Somente o 'sim' significa 'sim'. E esse 'sim' pode ser revogado a qualquer tempo. Não existe uma situação em que um homem obtém acesso ao corpo de uma mulher de maneira definitiva. Ela pode retirar o consentimento sempre que ela quiser.
Maira Pinheiro
As advogadas ouvidas pela reportagem consideram que casos nos quais uma relação sexual é iniciada de forma consentida e, depois, caminha para a violência são frequentes no Brasil. "E, inclusive, são casos em que normalmente a vítima leva um tempo até se entender como tal. É um processo, na maioria das vezes, bastante doloroso subjetivamente, que passa por anos de silêncio, por adoecimento psíquico e muita coisa até a mulher chegar ao ponto de conseguir não se culpar pela violência que sofreu", avalia Pinheiro.

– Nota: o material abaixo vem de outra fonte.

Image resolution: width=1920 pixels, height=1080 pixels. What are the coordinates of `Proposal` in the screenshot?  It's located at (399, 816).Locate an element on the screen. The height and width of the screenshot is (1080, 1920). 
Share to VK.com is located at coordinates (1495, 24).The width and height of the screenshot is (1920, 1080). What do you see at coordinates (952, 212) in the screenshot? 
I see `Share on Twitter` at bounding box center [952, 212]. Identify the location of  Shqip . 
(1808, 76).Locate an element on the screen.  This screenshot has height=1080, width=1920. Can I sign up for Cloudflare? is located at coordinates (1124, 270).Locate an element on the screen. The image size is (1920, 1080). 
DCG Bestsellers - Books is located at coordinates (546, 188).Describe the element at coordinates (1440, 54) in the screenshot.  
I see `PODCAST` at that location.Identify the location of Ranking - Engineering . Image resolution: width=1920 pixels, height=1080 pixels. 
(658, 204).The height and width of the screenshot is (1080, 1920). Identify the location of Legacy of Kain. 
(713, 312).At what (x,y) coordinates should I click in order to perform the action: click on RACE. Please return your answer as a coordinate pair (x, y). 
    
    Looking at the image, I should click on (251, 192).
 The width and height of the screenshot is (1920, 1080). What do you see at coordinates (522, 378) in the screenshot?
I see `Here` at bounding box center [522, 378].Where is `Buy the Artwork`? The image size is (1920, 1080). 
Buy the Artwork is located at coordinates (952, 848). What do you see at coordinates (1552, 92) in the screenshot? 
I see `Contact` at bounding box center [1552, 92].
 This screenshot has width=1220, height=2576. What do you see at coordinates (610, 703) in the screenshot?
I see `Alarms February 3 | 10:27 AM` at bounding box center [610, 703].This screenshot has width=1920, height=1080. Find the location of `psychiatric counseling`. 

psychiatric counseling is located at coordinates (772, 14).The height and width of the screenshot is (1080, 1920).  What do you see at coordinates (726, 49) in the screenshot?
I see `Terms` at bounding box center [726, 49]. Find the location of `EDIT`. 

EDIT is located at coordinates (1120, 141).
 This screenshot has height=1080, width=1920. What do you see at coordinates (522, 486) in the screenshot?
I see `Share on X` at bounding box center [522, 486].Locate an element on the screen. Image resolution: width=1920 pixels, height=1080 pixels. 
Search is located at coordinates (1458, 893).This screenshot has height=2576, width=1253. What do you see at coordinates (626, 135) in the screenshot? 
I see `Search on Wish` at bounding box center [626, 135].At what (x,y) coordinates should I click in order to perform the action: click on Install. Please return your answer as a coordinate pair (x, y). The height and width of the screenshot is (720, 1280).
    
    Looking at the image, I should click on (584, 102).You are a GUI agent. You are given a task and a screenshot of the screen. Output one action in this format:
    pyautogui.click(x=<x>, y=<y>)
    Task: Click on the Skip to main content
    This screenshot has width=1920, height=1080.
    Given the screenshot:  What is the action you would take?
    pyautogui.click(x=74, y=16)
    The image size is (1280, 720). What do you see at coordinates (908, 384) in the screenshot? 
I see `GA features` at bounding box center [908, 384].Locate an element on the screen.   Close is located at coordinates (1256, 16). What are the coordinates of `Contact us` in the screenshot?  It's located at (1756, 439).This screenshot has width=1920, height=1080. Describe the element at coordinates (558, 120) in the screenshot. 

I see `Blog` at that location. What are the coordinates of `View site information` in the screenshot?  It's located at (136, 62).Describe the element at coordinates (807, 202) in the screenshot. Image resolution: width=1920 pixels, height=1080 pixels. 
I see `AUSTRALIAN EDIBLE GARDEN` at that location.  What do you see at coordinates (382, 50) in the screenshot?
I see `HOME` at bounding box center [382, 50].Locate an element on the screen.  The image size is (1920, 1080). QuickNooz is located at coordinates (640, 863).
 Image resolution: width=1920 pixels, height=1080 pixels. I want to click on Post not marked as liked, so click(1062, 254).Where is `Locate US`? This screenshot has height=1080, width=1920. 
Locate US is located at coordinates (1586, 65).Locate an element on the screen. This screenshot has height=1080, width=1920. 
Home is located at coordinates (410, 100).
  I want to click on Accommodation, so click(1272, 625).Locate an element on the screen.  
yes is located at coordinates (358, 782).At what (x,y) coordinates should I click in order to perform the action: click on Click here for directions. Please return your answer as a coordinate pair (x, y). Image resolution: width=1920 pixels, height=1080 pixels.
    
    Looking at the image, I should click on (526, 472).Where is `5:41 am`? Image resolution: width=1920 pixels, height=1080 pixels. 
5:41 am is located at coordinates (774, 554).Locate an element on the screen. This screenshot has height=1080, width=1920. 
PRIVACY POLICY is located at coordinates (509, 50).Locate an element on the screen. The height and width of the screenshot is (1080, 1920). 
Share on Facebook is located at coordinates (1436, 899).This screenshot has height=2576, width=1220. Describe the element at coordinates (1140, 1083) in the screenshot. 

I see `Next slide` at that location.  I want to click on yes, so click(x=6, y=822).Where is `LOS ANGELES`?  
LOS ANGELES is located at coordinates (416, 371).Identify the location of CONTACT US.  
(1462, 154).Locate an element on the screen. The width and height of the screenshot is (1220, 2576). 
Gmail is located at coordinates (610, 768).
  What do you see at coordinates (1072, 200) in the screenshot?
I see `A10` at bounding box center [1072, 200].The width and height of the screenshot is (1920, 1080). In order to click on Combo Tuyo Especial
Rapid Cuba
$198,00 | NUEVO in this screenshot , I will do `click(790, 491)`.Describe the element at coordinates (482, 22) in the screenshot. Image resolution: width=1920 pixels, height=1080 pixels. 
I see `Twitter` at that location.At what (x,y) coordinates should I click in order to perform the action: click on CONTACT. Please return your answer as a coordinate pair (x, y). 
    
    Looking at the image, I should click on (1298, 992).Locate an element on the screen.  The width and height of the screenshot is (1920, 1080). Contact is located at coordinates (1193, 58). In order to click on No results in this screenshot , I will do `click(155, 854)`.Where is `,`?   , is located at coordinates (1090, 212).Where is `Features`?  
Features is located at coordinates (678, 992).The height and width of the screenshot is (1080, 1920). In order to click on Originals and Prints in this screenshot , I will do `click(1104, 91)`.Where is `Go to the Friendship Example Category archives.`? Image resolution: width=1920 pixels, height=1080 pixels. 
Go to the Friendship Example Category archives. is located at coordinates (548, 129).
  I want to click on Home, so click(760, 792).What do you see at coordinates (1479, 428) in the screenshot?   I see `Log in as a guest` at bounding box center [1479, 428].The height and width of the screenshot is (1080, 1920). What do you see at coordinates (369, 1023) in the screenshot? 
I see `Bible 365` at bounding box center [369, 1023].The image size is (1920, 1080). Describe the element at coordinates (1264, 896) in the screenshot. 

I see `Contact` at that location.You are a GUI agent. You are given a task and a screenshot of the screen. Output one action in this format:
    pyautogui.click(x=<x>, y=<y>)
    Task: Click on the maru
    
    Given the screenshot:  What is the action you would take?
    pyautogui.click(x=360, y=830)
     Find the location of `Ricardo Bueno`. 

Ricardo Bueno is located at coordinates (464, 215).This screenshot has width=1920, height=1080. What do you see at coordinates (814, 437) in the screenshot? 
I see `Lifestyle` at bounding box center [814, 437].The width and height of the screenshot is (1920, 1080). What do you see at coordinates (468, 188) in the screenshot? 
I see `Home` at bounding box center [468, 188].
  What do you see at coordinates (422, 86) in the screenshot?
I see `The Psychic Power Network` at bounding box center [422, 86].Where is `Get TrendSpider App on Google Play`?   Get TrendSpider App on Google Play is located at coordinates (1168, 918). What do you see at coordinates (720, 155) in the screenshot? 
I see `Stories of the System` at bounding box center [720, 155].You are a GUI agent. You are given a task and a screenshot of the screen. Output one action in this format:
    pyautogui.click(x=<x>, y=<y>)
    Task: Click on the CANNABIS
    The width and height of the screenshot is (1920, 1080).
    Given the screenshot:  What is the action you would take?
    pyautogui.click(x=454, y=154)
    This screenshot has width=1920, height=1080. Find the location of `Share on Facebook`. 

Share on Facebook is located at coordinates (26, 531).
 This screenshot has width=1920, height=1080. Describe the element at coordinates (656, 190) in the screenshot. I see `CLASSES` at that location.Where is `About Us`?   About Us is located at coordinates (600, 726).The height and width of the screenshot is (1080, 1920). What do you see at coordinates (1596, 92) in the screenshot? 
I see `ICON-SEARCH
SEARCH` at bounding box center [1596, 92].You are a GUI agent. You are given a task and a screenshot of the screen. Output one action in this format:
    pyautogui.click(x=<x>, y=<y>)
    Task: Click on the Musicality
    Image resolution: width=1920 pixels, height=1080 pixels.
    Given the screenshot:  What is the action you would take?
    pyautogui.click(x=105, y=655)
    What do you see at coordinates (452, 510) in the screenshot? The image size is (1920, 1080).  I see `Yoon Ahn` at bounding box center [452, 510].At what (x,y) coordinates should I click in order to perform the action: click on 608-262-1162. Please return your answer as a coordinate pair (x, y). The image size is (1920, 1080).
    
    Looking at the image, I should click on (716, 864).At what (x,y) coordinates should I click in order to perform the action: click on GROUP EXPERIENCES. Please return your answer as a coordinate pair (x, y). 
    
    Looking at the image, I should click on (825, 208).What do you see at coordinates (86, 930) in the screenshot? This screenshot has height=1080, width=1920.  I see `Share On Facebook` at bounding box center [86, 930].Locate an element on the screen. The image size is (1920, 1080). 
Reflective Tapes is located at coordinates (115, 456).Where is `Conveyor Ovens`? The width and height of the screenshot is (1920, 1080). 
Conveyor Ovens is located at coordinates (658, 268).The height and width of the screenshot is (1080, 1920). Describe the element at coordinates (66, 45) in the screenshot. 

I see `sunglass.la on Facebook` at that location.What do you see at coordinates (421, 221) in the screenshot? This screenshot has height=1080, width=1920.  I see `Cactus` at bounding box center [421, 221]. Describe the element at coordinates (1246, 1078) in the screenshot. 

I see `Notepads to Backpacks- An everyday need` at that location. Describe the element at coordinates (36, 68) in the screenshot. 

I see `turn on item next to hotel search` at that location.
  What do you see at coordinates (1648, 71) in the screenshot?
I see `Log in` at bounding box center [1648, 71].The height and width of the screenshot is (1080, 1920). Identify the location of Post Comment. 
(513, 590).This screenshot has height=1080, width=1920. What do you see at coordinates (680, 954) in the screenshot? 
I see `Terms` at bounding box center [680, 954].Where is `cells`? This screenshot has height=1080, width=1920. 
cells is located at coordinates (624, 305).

Medidas a serem tomadas pelas vítimas
Em casos de estupro e outras violências sexuais, a vítima deve se dirigir à Delegacia da Mulher e pedir a instalação de um inquérito policial, além de realizar um exame de corpo de delito para "verificar a existência de lesões corporais e vestígios de esperma", explica Eluf.
A pessoa violada deve, sempre que possível, reportar a ocorrência de crime sexual o quanto antes e com ajuda de uma orientação profissional, ressalta Maira Pinheiro. "Porque, infelizmente, no nosso sistema de Justiça, o tratamento que as vítimas recebem tende a ser pior quanto mais tempo passa."
Se você foi vítima de um crime sexual, mas não tem nenhuma marca no corpo e já passou alguns dias, então o exame toxicológico não vai pegar nenhuma substância em você. Ainda assim, você pode tranquilamente reportar um crime sexual.
Maira Pinheiro
Ainda segundo Pinheiro, "não só as evidências materiais podem corroborar com o relato de uma vítima". Também as pessoas a quem foi relatado o crime sexual podem ser consideradas testemunhas, bem como registros de conversas, mensagens e outros elementos que estejam no aparelho celular, GPS ou aplicativos de transporte, por exemplo, podem servir de evidência.
Casos de violência sexual, como o que resultou na condenação de Mesquita, estão se tornando mais frequentes no Judiciário —"não porque ocorrem mais hoje, mas porque estamos tendo um avanço de consciência, principalmente das mulheres". Isso, avalia Pinheiro, "permite que elas identifiquem com mais clareza o que é violência, o que é crime, e busquem Justiça".
Existe um ranço patriarcal que contamina todas as etapas do sistema de Justiça, desde aqueles que lidam com as vítimas nos primeiros momentos, como nas delegacias de polícia e nos círculos sociais. Por isso a gente tem tantos casos relativizados e tantas absolvições absurdas. Apesar disso, vejo esse cenário com algum otimismo, vejo uma melhora conforme o tempo passa.
Maira Pinheiro
O que diz a defesa
Em nota, o advogado de Mesquita, Bernardo Fenelon, afirmou à reportagem: "A Justiça está sendo feita. Em verdade, Gabriel Ferreira foi absolvido de mais duas injustas acusações. É válido lembrar que 12 denúncias foram feitas e, corretamente, a Justiça do Distrito Federal já o absolveu de 11 delas".
E concluiu: "Por esse motivo, encaramos com serenidade esta única condenação. Entendemos que houve um grande erro e iremos recorrer ao Tribunal de Justiça para restabelecer a total inocência de nosso cliente".